* Exercise material *
<<<<

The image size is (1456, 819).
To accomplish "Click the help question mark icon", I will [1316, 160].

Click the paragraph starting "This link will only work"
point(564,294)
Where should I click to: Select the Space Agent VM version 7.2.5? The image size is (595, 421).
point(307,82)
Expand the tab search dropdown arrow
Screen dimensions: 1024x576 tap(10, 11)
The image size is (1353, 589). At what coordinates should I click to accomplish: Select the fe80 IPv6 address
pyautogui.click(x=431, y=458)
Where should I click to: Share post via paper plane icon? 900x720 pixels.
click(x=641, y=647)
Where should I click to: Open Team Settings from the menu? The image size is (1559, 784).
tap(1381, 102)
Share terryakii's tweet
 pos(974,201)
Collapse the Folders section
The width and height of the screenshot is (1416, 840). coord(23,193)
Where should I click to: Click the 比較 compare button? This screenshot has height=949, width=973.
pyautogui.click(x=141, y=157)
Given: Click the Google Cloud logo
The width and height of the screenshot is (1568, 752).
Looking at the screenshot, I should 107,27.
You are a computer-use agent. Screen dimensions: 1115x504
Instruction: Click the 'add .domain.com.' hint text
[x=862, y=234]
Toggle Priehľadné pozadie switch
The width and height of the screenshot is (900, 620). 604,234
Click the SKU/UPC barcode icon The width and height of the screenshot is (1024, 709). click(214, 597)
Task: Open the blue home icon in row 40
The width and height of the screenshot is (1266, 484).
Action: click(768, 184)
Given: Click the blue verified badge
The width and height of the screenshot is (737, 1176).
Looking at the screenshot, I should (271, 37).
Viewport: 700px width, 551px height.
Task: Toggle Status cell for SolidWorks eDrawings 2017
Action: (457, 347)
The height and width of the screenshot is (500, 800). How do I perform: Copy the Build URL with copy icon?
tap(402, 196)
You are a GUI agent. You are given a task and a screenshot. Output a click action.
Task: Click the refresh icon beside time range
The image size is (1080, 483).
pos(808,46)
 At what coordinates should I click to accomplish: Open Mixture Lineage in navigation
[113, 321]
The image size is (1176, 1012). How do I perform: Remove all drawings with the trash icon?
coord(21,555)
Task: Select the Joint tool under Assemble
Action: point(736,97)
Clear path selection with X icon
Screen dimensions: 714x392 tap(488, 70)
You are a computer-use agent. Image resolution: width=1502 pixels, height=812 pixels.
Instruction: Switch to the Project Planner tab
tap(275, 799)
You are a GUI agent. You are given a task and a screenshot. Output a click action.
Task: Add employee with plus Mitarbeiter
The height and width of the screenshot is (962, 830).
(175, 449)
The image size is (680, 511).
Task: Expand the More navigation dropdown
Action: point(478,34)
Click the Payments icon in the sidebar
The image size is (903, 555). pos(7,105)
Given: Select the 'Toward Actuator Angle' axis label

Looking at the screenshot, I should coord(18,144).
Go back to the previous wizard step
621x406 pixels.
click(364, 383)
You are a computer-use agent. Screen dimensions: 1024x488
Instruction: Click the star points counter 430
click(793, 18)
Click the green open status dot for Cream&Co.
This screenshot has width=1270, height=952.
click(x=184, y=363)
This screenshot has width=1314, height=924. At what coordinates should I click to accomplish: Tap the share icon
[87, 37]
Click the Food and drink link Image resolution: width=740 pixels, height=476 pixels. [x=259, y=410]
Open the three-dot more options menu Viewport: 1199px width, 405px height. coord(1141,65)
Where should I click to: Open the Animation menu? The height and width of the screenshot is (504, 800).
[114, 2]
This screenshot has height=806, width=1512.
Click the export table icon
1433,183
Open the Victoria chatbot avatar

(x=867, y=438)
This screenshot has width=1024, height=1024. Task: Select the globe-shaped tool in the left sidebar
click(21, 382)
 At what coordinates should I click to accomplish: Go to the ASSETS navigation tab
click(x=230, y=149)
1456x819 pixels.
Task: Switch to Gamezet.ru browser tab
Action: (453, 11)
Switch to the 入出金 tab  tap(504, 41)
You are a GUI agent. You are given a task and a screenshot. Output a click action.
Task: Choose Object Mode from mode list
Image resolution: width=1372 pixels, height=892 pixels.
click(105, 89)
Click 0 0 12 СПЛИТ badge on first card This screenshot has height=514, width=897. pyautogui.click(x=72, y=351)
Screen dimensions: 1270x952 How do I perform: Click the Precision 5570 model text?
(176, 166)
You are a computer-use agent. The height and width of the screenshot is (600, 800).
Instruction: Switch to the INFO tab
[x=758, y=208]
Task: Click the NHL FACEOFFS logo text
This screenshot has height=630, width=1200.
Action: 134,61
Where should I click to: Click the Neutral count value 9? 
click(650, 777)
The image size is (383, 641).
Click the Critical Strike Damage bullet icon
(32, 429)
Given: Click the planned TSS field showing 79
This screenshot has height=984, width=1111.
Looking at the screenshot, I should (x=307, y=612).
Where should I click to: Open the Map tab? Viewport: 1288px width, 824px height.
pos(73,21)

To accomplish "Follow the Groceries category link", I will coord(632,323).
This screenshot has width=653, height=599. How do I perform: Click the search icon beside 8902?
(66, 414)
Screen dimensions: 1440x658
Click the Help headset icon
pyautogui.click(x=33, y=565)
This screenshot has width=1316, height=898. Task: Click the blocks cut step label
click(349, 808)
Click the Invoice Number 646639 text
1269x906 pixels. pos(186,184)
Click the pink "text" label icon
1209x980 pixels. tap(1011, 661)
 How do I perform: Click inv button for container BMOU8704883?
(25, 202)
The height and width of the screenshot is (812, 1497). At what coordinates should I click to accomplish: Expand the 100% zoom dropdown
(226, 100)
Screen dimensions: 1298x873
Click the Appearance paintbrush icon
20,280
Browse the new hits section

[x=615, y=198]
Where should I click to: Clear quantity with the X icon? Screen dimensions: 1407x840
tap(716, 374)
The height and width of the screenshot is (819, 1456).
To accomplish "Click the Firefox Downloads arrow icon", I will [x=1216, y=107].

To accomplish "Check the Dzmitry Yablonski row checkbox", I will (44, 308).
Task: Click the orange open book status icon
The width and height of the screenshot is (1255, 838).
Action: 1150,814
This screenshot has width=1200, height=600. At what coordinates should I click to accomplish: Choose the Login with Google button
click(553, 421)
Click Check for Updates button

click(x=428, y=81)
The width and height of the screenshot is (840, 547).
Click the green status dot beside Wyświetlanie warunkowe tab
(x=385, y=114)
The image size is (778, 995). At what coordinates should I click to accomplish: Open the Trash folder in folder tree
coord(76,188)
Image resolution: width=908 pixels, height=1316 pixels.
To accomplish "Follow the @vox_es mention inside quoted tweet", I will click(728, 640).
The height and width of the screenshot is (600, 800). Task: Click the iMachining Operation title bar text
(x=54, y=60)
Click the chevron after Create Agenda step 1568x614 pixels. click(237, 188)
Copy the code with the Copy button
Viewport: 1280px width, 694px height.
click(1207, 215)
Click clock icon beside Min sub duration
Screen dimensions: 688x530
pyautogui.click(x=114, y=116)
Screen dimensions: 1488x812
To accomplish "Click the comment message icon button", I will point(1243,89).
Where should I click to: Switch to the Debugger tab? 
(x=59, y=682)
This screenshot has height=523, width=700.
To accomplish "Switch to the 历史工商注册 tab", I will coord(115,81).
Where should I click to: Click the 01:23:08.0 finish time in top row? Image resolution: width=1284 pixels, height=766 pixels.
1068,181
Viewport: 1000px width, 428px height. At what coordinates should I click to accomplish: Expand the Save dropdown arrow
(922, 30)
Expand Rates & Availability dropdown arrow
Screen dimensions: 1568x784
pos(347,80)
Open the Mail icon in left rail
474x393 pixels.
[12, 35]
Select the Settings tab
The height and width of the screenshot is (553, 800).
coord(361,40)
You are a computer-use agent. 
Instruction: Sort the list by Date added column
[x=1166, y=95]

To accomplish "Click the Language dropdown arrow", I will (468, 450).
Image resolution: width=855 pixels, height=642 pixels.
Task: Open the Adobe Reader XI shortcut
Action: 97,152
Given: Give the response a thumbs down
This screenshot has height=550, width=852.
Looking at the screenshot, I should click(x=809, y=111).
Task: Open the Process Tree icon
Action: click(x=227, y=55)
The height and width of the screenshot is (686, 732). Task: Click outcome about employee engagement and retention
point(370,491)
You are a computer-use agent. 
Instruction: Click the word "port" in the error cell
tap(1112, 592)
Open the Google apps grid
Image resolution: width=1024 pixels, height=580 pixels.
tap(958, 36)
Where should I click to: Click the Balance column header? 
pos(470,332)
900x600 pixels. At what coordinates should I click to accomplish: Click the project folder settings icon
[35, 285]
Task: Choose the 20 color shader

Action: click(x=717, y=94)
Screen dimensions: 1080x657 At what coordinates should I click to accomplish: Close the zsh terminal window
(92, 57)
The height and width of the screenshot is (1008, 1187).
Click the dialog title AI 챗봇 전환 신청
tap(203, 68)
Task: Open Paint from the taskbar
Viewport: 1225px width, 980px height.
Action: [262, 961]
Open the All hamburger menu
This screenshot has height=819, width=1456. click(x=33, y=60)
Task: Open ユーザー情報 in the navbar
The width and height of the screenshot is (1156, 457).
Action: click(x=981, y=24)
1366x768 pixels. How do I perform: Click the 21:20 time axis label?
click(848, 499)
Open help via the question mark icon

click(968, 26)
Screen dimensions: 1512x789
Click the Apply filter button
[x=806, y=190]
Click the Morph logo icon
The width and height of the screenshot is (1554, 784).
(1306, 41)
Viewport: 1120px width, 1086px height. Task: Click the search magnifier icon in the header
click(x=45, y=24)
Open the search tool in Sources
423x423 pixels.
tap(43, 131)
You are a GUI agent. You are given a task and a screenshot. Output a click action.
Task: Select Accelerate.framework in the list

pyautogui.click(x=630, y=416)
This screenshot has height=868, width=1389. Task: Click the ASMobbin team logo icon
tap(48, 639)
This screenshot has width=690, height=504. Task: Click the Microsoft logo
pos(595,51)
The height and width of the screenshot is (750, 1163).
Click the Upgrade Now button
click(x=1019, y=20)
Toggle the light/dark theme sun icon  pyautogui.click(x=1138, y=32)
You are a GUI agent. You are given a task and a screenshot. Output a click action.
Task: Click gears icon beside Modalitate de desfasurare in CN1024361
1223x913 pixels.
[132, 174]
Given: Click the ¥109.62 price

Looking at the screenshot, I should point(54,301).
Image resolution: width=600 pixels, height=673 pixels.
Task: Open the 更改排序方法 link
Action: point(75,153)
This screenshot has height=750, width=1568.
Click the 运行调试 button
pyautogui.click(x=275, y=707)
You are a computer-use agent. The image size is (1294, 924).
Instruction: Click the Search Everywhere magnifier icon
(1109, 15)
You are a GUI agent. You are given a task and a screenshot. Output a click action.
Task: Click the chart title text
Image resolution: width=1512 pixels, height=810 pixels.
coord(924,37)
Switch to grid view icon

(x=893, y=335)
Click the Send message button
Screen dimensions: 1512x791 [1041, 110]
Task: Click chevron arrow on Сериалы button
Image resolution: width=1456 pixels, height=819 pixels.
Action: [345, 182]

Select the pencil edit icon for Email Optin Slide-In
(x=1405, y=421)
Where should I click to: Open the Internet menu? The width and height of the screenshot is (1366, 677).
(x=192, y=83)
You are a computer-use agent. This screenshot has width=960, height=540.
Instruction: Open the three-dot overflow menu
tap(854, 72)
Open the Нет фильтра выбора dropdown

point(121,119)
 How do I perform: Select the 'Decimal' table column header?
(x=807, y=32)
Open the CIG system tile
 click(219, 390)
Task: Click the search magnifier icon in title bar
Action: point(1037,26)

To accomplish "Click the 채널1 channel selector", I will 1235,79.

>>>>

* Work required *
Please copy the data without any changes, from the line that contains "This screenshot has height=523, width=700." through the line that contains "coord(361,40)", including both of those lines.

* Written answer *
This screenshot has height=523, width=700.
To accomplish "Switch to the 历史工商注册 tab", I will coord(115,81).
Where should I click to: Click the 01:23:08.0 finish time in top row? Image resolution: width=1284 pixels, height=766 pixels.
1068,181
Viewport: 1000px width, 428px height. At what coordinates should I click to accomplish: Expand the Save dropdown arrow
(922, 30)
Expand Rates & Availability dropdown arrow
Screen dimensions: 1568x784
pos(347,80)
Open the Mail icon in left rail
474x393 pixels.
[12, 35]
Select the Settings tab
The height and width of the screenshot is (553, 800).
coord(361,40)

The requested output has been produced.